Bu sabah, Kocaeli'de on dokuz ve Bolu'da üç üniversite öğretim üyesi, “Kalıcı Barış ve Müzakere” çağrısını imzaladıkları gerekçesiyle evlerinden alınarak Terörle Mücadele Şubeleri'nde sorgulanmaya götürüldüler. Kocaeli'de gözaltına alınanlar arasında Halkların Demokratik Kongresi Yürütmesi'nden Prof. Dr. Onur Hamzaoğlu, HDP Kocaeli Büyükşehir Belediye Başkan adayı Prof. Dr. Nilay Etiler ve Prof. Dr. Kuvvet Lordoğlu, Bolu'da gözaltına alınanlar arasında da Abant İzzet Baysal Üniversitesi'nden öğretim üyeleri Dr. Ülkü Güney, Dr. Selime Güzelsarı ve Dr. Barış Kılıçbay da var.
Barış ve çözüm taleplerini ve önerilerini olabilecek en “barışçı” yoldan ifade eden ve toplumsal misyonları da bu olan, Türkiye'nin bütün üniversitelerinden iki bini aşkın öğretim üyesine karşı devletin en yüksek katlarından başlayarak girişilen karalama ve itibarsızlaştırma kampanyalarının ardından keyfi göz altılarla yıldırma çabalarını kınıyoruz. Bir an önce bu yasa dışı, hukuk dışı, keyfi ve zorbaca önlemlere son verilmesini ve “barış için akademisyenlerin” derhal serbest bırakılmasını istiyoruz.
“Barış İçin Akademisyenler”e yönelik Cumhurbaşkanı Erdoğan'ın sorumsuzca suçlamalarının ardından başlatılan bu zorbalık, Türkiye'de “yargı bağımsızlığı”nın iktidarın ayakları altında nasıl ezilmekte olduğuna dair açık bir gösterge oluşturuyor.

Kayıtlı Satırlar:

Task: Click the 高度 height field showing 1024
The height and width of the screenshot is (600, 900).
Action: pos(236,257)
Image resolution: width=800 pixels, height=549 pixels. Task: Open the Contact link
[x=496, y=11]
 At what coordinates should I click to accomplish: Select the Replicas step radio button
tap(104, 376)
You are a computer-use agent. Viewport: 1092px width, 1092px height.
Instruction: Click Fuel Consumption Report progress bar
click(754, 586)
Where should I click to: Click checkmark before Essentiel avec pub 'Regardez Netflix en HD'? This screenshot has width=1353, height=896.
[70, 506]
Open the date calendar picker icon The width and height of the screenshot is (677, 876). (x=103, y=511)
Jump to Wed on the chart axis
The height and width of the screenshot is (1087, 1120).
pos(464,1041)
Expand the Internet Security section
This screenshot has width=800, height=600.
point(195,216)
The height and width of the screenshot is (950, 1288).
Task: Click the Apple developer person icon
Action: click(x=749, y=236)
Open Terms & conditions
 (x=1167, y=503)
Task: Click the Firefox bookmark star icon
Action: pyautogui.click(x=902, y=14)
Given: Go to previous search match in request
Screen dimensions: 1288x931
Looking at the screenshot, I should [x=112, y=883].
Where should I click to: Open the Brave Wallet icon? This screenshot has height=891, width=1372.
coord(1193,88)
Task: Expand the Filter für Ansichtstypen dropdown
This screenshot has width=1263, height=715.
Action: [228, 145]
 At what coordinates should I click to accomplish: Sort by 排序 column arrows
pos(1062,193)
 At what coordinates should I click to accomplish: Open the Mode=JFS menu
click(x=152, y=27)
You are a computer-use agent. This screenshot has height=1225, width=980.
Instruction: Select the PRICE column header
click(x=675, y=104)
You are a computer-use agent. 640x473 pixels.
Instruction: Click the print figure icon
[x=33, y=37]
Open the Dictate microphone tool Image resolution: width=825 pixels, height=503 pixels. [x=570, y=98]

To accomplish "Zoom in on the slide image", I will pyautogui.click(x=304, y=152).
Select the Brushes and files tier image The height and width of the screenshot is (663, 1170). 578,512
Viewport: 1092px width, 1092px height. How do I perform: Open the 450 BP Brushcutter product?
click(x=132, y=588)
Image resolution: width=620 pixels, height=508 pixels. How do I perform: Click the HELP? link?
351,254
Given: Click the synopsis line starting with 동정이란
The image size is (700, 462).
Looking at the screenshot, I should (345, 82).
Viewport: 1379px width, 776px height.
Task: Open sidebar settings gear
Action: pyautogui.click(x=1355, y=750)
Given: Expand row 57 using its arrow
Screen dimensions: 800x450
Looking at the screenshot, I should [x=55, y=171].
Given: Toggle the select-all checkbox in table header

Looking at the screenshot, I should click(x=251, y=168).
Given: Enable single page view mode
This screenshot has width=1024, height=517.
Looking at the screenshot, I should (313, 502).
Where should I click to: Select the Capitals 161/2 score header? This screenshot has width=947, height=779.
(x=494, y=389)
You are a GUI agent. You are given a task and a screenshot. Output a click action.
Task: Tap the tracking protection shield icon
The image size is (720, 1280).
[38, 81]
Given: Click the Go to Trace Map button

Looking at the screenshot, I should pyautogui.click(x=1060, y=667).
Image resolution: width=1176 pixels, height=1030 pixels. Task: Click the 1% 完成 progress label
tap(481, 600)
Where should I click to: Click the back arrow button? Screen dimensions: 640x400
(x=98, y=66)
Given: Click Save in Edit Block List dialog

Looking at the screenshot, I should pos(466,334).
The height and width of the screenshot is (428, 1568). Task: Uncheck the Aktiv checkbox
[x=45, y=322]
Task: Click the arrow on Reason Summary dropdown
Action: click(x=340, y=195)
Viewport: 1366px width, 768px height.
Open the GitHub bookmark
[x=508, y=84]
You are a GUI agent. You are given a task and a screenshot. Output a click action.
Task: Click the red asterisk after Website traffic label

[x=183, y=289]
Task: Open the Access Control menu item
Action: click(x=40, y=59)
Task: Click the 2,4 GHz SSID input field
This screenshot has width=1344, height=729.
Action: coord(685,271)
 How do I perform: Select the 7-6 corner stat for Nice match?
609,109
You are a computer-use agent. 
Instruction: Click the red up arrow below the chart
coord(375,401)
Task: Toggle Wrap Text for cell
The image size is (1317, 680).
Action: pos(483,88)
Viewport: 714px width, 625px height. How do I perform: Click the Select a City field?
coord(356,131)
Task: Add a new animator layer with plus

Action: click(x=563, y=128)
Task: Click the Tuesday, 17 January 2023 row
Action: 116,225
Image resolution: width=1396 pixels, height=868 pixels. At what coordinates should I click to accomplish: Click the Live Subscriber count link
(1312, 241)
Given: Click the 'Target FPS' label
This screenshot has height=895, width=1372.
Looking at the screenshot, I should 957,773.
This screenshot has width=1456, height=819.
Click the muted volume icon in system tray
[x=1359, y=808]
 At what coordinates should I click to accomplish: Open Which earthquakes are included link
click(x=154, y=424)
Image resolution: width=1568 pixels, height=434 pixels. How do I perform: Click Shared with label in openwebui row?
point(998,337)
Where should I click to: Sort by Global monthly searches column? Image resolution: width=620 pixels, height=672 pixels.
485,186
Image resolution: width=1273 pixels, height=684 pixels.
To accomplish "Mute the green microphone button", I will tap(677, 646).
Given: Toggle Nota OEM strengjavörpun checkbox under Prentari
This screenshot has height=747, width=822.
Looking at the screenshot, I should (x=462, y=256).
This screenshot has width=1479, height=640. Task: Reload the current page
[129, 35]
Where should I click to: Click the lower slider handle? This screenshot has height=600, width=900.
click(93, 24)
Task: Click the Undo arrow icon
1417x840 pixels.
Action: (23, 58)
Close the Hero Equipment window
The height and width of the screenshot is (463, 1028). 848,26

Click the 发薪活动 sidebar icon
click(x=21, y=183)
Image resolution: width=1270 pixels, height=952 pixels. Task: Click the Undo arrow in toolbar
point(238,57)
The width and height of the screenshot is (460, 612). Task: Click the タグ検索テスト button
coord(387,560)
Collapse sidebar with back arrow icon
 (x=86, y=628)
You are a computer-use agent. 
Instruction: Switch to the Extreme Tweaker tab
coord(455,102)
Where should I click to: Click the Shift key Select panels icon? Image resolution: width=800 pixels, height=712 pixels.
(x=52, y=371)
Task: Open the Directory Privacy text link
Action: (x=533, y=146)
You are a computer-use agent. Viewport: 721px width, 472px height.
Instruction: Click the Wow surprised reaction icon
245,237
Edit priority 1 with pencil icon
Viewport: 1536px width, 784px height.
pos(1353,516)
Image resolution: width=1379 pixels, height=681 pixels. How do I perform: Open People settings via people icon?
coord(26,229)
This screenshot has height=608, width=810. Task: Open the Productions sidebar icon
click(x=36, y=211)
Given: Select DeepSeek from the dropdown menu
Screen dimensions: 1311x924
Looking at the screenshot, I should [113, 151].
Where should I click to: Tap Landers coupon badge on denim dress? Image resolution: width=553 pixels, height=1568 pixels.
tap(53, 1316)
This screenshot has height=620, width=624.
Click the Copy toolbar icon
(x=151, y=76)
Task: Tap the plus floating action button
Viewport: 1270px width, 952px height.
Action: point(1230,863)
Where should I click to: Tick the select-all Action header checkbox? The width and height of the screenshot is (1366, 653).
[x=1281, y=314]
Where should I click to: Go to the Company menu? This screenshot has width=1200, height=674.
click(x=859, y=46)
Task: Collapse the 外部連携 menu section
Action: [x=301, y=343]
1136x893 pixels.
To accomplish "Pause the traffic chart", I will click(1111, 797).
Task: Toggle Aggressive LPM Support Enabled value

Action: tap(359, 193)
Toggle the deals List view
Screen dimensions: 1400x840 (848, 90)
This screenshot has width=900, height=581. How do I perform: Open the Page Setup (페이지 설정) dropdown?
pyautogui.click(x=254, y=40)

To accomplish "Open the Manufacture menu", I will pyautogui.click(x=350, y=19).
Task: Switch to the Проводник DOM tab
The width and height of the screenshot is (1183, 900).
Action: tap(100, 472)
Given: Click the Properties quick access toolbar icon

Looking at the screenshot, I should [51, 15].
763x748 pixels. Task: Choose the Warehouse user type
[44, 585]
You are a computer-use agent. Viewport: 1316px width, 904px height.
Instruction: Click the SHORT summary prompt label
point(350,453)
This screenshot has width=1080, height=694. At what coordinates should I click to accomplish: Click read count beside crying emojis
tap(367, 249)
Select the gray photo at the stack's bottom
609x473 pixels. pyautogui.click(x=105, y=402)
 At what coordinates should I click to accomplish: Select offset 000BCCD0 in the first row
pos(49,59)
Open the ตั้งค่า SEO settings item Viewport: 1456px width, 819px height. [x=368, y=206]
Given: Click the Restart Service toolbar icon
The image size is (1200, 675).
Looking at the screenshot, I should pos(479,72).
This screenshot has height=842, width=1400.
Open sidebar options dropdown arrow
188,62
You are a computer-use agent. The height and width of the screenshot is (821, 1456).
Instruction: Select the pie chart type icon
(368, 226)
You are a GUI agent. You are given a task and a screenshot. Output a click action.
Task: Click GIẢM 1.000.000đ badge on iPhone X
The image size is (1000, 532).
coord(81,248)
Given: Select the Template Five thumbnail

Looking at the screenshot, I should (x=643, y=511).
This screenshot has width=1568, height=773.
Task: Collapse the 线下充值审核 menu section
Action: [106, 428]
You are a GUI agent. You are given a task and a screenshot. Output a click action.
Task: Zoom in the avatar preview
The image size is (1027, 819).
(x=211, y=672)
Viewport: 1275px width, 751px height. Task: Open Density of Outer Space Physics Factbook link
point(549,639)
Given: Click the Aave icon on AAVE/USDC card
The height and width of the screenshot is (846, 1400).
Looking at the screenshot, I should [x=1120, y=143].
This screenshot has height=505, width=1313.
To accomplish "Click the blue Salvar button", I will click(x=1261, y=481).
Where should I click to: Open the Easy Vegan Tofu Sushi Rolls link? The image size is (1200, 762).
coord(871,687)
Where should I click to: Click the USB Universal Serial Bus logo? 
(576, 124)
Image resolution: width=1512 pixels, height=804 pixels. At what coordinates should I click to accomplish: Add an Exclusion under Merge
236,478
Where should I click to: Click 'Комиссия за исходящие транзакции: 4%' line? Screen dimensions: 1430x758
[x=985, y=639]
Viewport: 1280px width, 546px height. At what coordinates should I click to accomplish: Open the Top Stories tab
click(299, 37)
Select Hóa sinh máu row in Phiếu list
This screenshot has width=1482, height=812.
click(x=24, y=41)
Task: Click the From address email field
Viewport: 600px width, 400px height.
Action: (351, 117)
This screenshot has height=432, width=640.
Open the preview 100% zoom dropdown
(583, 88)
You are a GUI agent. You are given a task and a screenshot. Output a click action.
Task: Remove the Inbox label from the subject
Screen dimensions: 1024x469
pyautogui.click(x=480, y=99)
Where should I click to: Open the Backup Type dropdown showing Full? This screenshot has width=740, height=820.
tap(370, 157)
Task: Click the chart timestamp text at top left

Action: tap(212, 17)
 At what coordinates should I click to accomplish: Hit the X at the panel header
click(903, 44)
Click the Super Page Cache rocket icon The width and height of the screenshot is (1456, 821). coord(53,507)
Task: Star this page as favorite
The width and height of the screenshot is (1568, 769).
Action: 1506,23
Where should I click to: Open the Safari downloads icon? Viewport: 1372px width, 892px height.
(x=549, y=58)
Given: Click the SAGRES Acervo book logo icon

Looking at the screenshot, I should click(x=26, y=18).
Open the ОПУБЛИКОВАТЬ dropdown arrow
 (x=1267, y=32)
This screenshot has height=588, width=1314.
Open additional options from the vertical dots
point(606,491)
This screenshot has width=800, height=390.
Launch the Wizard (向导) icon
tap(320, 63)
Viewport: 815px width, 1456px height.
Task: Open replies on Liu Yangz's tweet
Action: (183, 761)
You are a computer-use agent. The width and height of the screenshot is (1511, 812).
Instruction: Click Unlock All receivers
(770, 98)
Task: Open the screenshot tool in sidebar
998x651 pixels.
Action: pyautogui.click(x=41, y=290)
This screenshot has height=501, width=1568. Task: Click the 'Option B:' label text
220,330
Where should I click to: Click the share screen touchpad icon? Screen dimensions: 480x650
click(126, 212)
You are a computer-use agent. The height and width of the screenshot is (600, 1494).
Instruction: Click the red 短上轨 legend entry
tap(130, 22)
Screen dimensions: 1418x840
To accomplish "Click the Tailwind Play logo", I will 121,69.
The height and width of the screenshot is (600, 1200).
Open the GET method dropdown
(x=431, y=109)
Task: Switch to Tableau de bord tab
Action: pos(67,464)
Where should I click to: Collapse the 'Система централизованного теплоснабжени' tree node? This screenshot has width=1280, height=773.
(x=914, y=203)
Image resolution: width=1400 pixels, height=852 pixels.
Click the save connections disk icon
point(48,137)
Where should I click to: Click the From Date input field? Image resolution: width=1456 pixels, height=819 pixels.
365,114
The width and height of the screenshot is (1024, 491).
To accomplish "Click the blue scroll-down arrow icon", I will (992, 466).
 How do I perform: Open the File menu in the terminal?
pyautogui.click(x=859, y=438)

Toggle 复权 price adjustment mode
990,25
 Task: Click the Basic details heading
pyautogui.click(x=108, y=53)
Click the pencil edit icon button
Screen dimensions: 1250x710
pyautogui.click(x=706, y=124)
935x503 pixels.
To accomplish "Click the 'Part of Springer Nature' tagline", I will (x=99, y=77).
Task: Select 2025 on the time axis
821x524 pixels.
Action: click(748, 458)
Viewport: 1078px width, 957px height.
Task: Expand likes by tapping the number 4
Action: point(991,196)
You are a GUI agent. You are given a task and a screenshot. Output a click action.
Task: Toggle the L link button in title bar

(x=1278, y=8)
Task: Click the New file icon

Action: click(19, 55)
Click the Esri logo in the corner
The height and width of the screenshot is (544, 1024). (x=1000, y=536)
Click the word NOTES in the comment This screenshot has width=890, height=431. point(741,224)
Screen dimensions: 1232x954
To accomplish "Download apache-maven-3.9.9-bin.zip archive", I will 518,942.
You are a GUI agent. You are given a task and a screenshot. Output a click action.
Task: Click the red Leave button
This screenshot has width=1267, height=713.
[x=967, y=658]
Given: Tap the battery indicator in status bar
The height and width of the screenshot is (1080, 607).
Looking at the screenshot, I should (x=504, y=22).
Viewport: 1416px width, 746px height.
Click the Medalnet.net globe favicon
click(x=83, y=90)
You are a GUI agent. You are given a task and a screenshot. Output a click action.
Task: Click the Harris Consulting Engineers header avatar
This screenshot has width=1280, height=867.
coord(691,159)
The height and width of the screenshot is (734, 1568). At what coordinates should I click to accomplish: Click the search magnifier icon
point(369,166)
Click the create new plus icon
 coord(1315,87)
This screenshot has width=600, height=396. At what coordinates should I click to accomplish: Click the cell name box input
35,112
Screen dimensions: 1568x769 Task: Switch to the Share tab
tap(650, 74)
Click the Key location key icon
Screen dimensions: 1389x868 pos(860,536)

Amaç: Yukarıdaki alıntılanan metnin, "Bu sabah, Kocaeli'de" sözcüklerini içeren yerle açılıp "Kılıçbay da var." ile kapanan kısmını harfi harfine yineleyin.

Alıştırma Çıktısı:
Bu sabah, Kocaeli'de on dokuz ve Bolu'da üç üniversite öğretim üyesi, “Kalıcı Barış ve Müzakere” çağrısını imzaladıkları gerekçesiyle evlerinden alınarak Terörle Mücadele Şubeleri'nde sorgulanmaya götürüldüler. Kocaeli'de gözaltına alınanlar arasında Halkların Demokratik Kongresi Yürütmesi'nden Prof. Dr. Onur Hamzaoğlu, HDP Kocaeli Büyükşehir Belediye Başkan adayı Prof. Dr. Nilay Etiler ve Prof. Dr. Kuvvet Lordoğlu, Bolu'da gözaltına alınanlar arasında da Abant İzzet Baysal Üniversitesi'nden öğretim üyeleri Dr. Ülkü Güney, Dr. Selime Güzelsarı ve Dr. Barış Kılıçbay da var.